ABOUT THIS TASK
How many of the lines below include "entry"? Give the number and no other words.

* * *

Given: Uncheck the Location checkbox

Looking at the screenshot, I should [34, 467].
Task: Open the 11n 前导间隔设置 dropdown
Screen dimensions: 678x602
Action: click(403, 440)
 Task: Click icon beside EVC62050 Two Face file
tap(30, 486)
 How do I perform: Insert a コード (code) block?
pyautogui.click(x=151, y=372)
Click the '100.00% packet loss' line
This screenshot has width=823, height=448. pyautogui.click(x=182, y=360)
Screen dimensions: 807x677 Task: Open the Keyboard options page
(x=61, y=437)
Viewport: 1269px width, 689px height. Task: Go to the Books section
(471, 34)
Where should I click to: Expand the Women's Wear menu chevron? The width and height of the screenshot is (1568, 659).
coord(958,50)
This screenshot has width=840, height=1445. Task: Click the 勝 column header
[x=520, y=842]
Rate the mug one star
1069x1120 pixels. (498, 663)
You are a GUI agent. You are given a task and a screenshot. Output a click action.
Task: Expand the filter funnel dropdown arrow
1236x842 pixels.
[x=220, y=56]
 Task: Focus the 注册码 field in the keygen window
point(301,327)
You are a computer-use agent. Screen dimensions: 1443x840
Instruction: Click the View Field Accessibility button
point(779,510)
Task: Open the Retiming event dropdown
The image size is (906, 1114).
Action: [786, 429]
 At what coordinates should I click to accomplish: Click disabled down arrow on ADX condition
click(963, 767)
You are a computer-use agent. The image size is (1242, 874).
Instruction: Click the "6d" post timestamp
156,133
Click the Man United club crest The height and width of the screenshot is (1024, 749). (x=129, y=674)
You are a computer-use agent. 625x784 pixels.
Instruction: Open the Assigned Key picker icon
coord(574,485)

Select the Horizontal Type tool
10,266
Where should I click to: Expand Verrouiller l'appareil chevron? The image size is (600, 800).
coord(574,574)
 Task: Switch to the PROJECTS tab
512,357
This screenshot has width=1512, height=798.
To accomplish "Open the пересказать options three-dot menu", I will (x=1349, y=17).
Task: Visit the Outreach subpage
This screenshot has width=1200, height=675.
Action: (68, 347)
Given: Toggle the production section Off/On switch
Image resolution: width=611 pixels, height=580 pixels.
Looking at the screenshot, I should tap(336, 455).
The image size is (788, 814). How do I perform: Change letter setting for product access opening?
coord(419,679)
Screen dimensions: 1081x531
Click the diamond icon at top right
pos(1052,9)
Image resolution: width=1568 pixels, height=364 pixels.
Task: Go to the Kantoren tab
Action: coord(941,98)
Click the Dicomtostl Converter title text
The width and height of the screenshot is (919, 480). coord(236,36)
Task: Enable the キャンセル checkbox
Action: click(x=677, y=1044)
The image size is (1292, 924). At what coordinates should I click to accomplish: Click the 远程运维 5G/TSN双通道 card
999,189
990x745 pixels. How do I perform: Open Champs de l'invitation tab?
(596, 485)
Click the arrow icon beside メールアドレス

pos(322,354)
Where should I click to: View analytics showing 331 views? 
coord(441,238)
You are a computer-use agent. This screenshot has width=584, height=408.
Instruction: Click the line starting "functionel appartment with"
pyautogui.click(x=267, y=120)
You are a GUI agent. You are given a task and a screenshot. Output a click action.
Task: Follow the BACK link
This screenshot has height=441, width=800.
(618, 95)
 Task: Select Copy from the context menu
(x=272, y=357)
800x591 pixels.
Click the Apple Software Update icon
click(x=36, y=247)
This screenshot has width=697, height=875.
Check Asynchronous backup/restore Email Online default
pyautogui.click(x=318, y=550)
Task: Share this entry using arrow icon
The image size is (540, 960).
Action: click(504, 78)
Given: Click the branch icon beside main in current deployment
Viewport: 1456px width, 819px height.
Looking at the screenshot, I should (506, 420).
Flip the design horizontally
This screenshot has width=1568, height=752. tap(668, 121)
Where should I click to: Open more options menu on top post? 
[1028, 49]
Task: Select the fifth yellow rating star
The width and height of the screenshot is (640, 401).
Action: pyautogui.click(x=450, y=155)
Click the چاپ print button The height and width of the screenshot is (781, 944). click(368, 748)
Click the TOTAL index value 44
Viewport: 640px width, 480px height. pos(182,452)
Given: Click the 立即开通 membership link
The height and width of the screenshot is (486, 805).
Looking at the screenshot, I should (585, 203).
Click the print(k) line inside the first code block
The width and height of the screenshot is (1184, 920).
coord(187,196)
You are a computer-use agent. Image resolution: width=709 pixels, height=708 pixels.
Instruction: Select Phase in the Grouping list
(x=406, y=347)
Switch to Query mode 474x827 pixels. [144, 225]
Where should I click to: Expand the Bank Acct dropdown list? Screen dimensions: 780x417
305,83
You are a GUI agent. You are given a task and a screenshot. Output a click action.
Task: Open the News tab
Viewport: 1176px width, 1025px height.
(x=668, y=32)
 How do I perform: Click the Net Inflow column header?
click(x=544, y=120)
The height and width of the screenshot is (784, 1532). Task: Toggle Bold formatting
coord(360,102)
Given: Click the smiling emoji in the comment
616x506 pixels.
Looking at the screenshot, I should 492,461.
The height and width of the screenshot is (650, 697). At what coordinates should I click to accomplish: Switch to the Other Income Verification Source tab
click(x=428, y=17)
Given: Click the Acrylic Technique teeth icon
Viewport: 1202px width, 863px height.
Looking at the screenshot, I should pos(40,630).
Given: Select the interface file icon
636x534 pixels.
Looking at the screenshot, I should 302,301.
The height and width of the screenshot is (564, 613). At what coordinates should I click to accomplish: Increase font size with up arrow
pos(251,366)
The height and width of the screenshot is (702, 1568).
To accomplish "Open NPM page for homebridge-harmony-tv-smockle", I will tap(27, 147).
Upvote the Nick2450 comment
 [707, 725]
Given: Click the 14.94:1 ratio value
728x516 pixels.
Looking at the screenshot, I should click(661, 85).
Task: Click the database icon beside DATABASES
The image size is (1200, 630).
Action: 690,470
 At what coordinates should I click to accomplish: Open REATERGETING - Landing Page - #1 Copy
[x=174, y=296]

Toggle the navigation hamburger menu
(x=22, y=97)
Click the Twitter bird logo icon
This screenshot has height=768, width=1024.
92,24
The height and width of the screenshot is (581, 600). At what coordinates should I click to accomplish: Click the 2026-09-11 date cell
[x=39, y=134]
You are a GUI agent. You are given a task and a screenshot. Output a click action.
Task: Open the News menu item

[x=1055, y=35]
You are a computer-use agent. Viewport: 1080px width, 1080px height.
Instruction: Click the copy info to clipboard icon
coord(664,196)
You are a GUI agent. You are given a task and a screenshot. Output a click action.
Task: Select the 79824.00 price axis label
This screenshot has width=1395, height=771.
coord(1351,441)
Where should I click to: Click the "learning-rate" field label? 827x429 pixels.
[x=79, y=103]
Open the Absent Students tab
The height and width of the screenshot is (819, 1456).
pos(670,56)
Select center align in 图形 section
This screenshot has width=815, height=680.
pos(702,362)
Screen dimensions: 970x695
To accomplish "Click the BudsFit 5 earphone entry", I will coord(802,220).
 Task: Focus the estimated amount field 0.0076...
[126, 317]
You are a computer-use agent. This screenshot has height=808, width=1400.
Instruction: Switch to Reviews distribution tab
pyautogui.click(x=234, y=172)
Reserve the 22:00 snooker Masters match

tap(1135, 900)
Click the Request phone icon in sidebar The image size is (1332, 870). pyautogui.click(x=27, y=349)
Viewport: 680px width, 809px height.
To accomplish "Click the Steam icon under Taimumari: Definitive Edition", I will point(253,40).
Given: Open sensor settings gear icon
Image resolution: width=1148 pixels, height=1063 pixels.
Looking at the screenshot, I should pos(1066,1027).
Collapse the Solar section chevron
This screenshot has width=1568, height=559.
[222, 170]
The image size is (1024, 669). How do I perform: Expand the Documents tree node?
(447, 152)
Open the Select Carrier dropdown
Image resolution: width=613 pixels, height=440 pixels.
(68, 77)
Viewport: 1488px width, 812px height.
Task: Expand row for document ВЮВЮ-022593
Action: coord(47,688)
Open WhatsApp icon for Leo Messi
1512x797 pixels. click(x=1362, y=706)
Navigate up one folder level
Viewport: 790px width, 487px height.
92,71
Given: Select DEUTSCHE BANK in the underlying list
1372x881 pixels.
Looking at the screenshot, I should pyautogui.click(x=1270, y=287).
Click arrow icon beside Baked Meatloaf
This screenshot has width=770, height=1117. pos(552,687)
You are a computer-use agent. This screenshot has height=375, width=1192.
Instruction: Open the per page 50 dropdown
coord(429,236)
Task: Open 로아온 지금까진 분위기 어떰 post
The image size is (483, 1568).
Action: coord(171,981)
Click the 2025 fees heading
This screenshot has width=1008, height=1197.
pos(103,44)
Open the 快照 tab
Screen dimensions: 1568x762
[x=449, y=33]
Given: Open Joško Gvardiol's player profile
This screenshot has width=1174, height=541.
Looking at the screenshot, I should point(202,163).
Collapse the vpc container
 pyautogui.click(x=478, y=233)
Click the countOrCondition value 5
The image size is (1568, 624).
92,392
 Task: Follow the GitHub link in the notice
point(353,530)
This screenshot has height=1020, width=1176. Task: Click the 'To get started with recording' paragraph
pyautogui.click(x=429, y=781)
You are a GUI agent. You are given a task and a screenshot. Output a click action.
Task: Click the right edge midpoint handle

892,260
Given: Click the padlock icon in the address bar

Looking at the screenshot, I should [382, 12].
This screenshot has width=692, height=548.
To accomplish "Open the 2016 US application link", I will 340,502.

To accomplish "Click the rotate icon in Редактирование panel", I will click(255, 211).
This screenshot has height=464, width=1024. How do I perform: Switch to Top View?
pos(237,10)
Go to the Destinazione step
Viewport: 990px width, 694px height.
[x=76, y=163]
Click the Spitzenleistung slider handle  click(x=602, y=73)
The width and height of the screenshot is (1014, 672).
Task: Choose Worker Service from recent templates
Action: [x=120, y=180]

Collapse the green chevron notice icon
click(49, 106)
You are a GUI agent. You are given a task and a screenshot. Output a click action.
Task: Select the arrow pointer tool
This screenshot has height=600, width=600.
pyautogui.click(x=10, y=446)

* * *

YOUR SOLUTION
2